Our mission: To preserve, promote, improve and strengthen public schools for both current and future generations of students.

New Hampshire attorney Andru Volinsky considers the value of public schools.

What’s the purpose of public schools? If you believe EdChoice, the voucher proponents who would just as soon see public ed go away, fifty people, if asked, will give you fifty answers. Let me offer a simple response.

Public schools are generally a safe space where we feed kids, teach them to become good citizens, help them prepare for careers or further education, and intervene to improve their health. Public educators strive to meet these goals regardless of the sufficiency of the resources available and without regard to the race or ethnicity of the child or whether the child has a disability. This is not true for taxpayer-funded voucher schools.

Strong public schools are obviously designed to help the children who attend them. The purpose of public education, however, is broader. Our democracy depends upon our system of inclusive public education.
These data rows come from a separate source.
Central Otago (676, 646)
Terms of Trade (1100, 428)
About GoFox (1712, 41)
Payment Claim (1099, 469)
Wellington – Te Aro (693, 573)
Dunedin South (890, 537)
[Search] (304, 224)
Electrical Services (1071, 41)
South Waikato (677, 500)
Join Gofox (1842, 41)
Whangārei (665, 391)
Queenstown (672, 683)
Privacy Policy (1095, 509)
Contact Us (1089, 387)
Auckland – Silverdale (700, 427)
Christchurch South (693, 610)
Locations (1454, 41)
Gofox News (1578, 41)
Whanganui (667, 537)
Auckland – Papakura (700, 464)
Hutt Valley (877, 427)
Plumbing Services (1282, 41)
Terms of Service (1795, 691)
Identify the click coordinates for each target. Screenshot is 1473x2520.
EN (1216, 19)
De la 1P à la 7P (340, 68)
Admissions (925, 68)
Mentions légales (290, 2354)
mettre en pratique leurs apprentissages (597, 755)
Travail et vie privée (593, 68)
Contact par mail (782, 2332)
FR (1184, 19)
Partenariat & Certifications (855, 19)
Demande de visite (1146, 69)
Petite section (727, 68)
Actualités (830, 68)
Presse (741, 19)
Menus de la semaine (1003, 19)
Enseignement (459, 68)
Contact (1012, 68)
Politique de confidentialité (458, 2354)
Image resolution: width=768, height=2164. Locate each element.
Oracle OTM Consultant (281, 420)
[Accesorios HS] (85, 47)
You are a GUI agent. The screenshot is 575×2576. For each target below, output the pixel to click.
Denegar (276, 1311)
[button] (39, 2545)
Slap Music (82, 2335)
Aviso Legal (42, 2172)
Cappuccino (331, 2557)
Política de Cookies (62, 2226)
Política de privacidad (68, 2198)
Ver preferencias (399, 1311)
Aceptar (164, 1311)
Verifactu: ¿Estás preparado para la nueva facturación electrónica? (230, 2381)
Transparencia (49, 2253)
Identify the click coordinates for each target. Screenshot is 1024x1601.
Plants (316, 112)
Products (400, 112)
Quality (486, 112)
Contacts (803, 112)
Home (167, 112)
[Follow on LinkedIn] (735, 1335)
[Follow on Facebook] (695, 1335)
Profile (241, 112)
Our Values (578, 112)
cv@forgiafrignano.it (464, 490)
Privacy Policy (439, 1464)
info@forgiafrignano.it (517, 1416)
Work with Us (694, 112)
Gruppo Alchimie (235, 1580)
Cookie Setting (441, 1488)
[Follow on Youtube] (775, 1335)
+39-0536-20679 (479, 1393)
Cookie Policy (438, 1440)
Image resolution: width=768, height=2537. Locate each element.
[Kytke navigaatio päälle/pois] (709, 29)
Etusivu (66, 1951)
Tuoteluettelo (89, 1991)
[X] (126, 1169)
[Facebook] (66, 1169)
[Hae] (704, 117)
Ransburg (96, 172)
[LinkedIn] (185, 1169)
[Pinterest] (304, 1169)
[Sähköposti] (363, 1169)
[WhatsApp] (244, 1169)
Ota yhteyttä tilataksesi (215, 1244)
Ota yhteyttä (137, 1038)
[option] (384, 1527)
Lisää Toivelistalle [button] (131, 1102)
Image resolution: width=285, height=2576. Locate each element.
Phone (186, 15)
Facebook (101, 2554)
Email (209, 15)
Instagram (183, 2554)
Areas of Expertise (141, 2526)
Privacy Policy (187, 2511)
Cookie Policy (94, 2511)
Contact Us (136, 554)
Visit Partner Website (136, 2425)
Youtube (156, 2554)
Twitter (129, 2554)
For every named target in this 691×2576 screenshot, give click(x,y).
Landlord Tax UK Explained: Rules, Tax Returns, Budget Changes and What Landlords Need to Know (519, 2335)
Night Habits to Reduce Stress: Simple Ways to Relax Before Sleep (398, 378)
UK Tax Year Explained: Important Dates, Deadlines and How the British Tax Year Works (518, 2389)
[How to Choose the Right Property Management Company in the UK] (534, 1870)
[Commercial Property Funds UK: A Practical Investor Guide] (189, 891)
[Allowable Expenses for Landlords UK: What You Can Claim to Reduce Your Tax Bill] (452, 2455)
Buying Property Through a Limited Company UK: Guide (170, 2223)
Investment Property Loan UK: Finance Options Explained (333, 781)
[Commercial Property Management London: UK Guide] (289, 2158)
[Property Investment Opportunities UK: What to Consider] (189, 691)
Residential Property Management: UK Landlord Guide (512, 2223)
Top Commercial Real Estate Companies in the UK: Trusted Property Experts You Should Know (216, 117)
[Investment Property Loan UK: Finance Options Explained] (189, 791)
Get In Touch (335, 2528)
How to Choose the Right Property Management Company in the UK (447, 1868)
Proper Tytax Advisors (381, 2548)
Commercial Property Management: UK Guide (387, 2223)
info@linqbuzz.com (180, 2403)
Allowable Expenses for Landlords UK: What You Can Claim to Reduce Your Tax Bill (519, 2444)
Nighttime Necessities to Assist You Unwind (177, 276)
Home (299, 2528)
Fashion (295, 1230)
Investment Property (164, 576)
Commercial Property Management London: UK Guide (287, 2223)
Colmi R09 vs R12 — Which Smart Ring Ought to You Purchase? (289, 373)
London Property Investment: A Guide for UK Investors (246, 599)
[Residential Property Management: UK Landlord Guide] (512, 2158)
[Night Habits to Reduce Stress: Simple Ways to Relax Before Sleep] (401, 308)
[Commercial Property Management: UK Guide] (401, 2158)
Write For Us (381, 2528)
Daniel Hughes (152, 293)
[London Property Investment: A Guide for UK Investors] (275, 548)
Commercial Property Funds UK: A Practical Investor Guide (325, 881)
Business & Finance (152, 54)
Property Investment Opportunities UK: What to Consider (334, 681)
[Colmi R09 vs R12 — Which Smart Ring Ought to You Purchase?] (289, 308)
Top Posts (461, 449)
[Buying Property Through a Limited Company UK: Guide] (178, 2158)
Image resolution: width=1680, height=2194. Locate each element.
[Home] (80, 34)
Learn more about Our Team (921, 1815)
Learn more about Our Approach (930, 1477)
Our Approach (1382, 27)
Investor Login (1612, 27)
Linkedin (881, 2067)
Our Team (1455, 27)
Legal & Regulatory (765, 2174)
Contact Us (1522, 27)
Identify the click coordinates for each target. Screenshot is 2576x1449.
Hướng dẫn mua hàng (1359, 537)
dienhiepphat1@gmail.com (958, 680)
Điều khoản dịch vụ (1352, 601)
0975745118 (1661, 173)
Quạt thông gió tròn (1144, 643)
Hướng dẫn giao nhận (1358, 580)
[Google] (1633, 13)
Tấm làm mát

The concept of informed consent underlies our form of government. It was the most critical change in moving from English and European monarchies to the concept of government adopted in the American colonies. Although dumping tea into Boston harbor was symbolic, it wasn’t the raison d’etre for the Revolution. The critical change involved moving from a society in which the population was coerced or cajoled into compliance by powerful educated elites to one in which those who governed did so only with the informed consent of the people.

The thoughts of the nation’s founders on this concept of informed consent are represented by these quotes.

-James Madison, the fourth president, wrote: “A popular government without popular information, or the means of acquiring it is prologue to a farce or tragedy.”

-Dr. Benjamin Rush, an influential signer of the Declaration of Independence, abolitionist and surgeon general to the Continental Army, wrote: “A free government can only exist in an equal diffusion of literature.” In this context, “literature” meant “knowledge.”

-Thomas Jefferson, who insisted on a system of public education through the public university level in Virginia, is believed to have said, “An educated citizenry is a vital requisite for our survival as a free people.”